Google Talk and scalability
A talk here by a Google Talk guy:
I didn’t pay close attention, but some things caught my notice.
Google Talk started as a standalone application and became embeddable in Gmail, Orkut, iGoogle (the personalised homepage), usable from cellphones, and so on. This is no mean feat, and shows that modularity and reusability are not unattainable ideals.
It also has important lessons in scalability. Questions like “how many IM messages do you deliver?” or “how many users do you have?” might be relevant from the perspective of the product’s success, but they are not the right measure from an engineering perspective. Most of the packets on the network are presence packets, and this is the number of users × the number of buddies they have, which does not grow linearly with the number of users (think integration into Orkut).
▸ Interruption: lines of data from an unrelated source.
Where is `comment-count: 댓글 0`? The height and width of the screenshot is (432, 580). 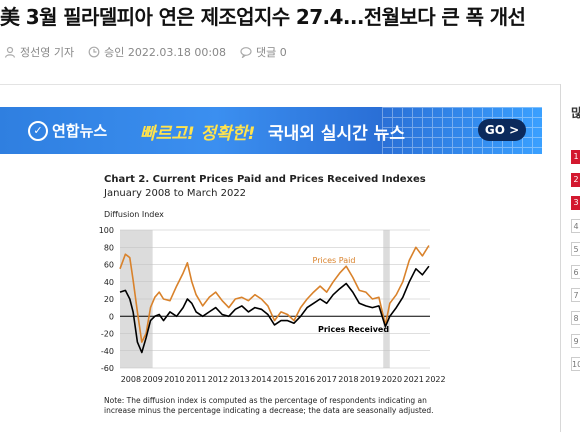 comment-count: 댓글 0 is located at coordinates (272, 52).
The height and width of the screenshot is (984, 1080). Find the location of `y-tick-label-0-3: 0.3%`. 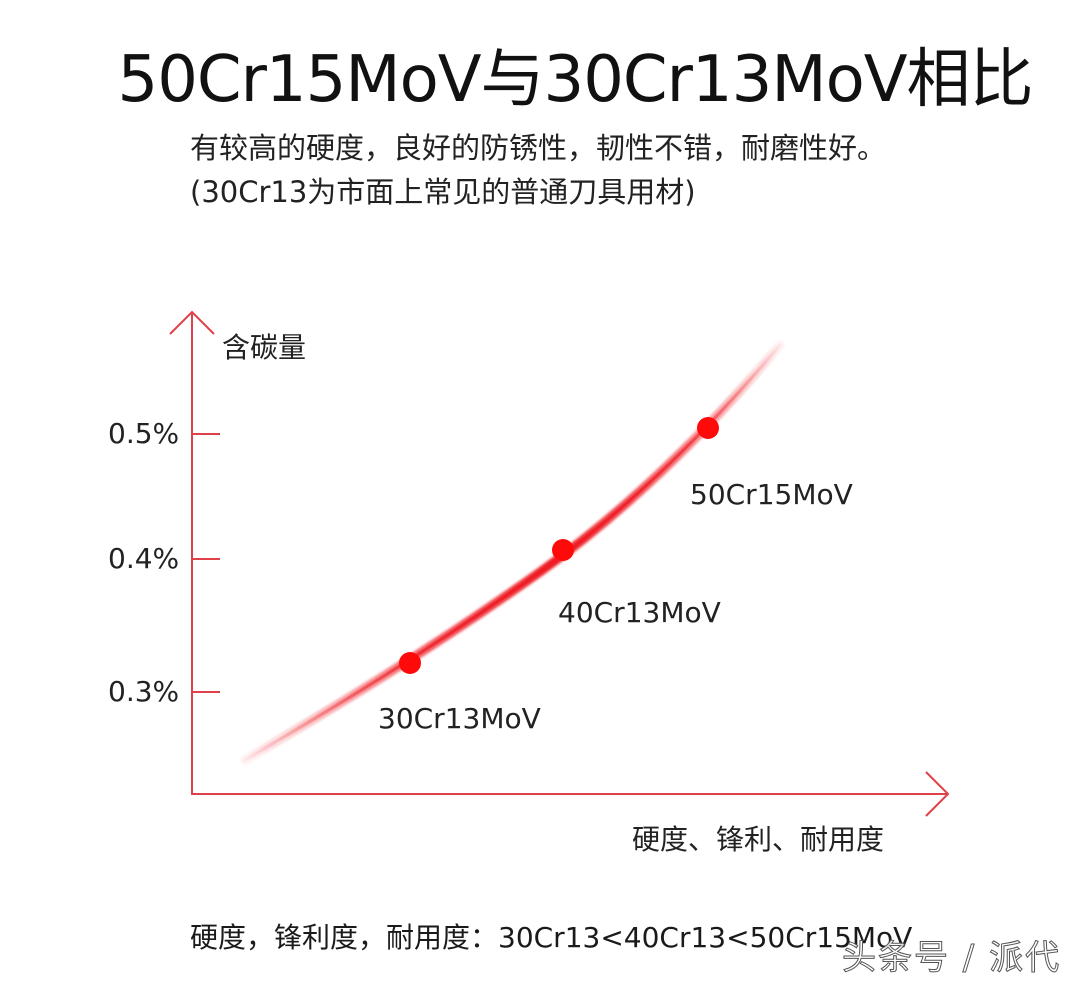

y-tick-label-0-3: 0.3% is located at coordinates (144, 692).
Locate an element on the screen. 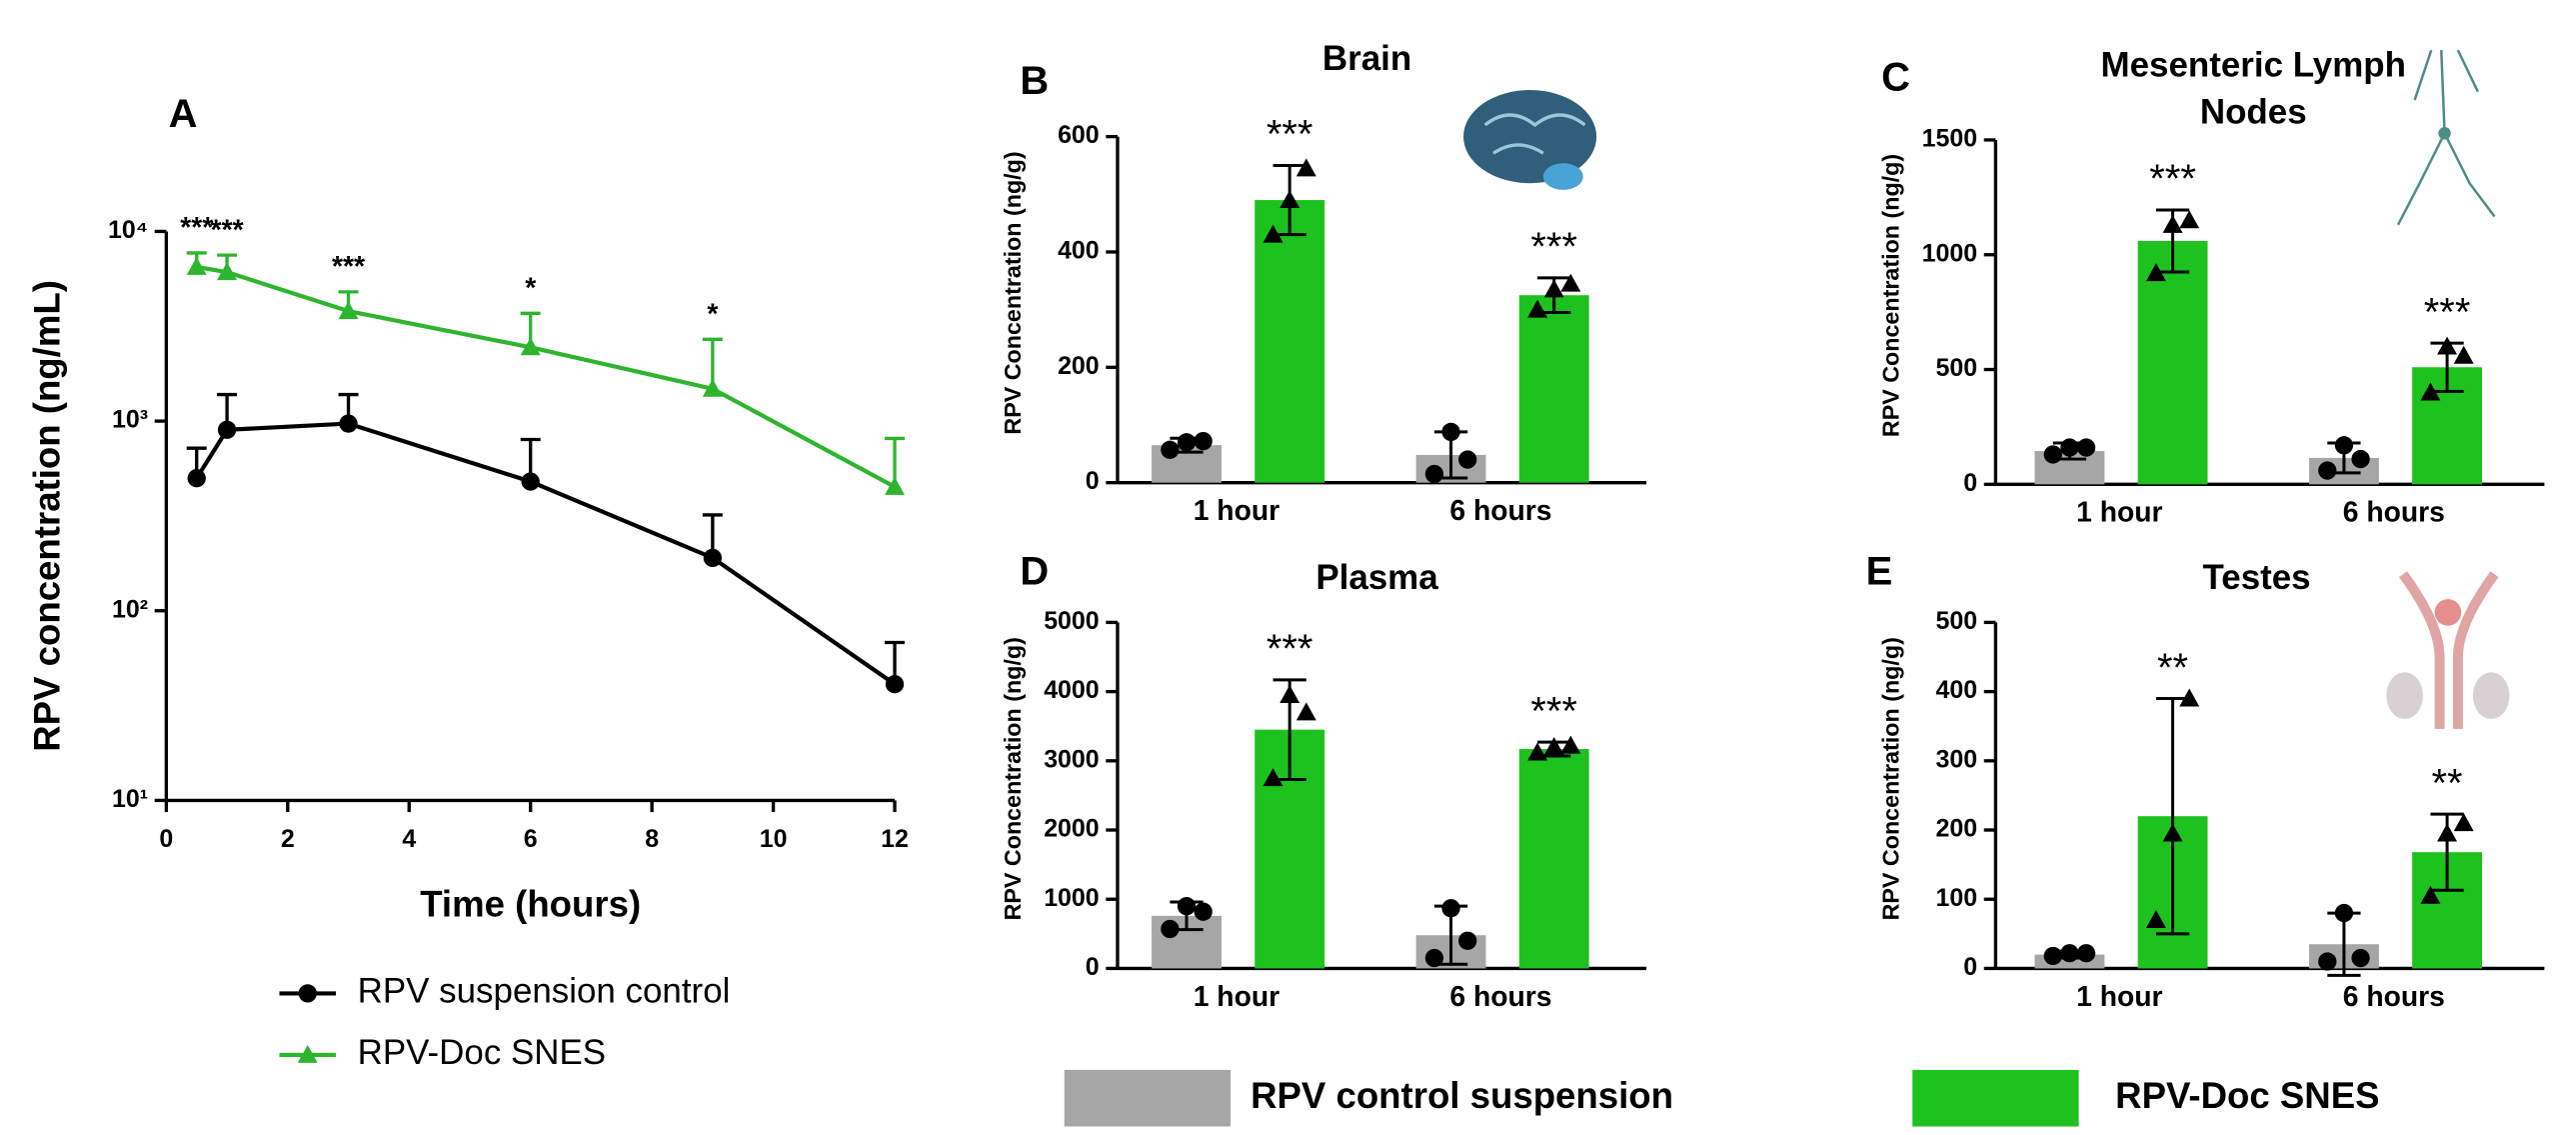 The image size is (2576, 1135). y-tick-label: 500 is located at coordinates (1956, 368).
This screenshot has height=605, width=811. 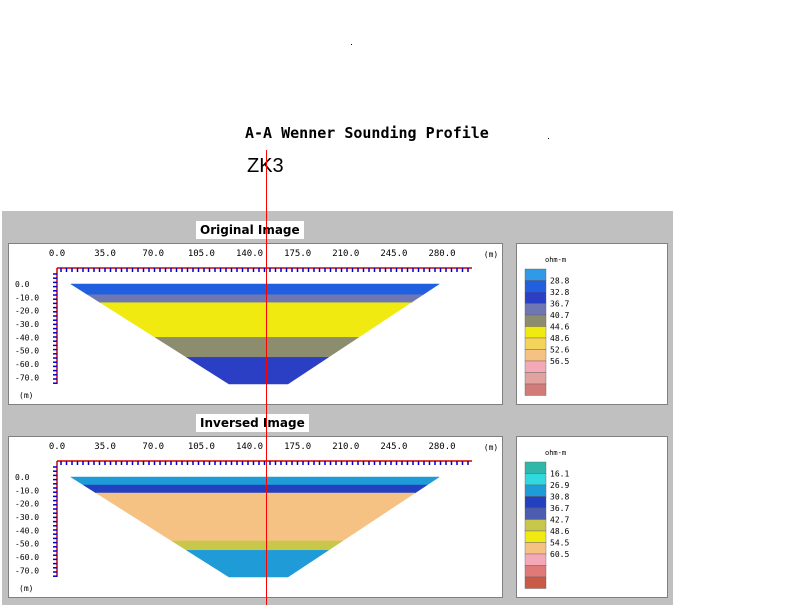 I want to click on colorbar-tick-label: 42.7, so click(x=560, y=520).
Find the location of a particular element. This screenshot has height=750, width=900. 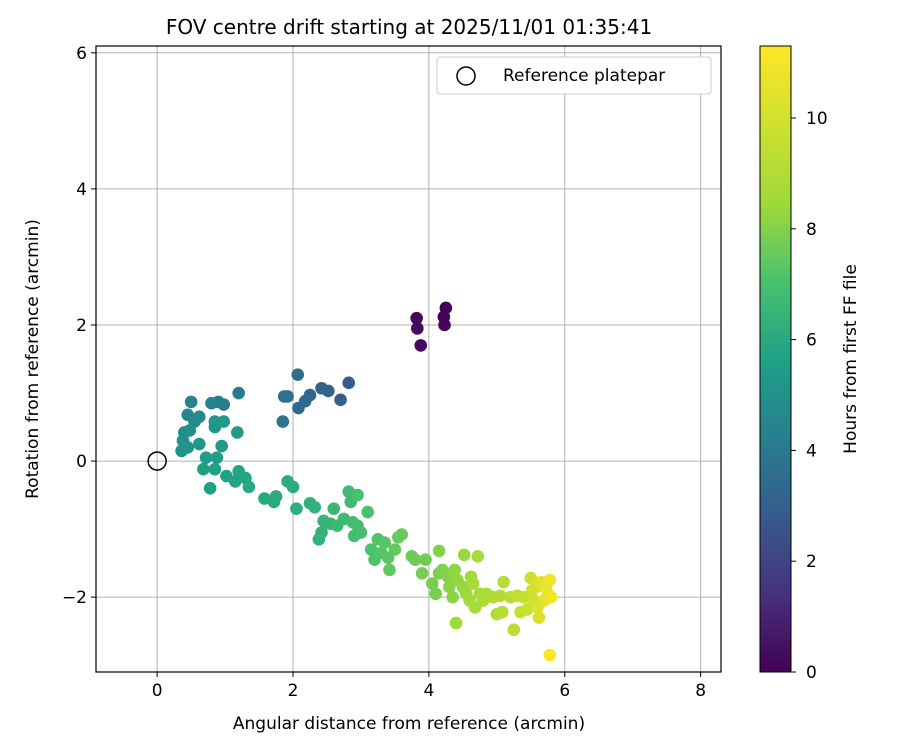

y-axis-label: Rotation from reference (arcmin) is located at coordinates (33, 359).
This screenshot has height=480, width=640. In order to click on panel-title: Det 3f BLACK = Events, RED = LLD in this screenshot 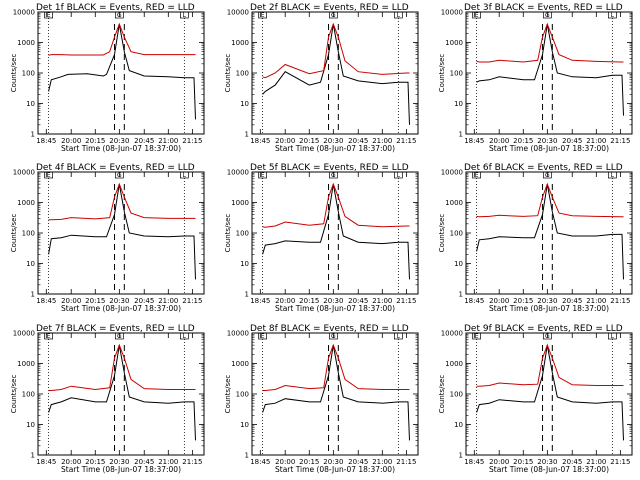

Before deploying into Orkut, they did real-life load testing with a “backend launch” — Orkut started fetching presence status from Google Talk several weeks before launch (starting slowly from 1% of Orkut page views), without showing anything in the UI. With enough confidence and some bugs fixed, the integration was finally made visible. They did something similar with Gmail.
Sharding and re-sharding: Different users are allocated to different servers, and this can be changed easily too.
Modularity etc: Different parts (like Orkut and Gmail) know very little about each other, and interact using the same interface that the rest of the world uses, so one can be changed easily without affecting the other.
Not afraid of going low-level (TCP, epoll kernel calls, etc!)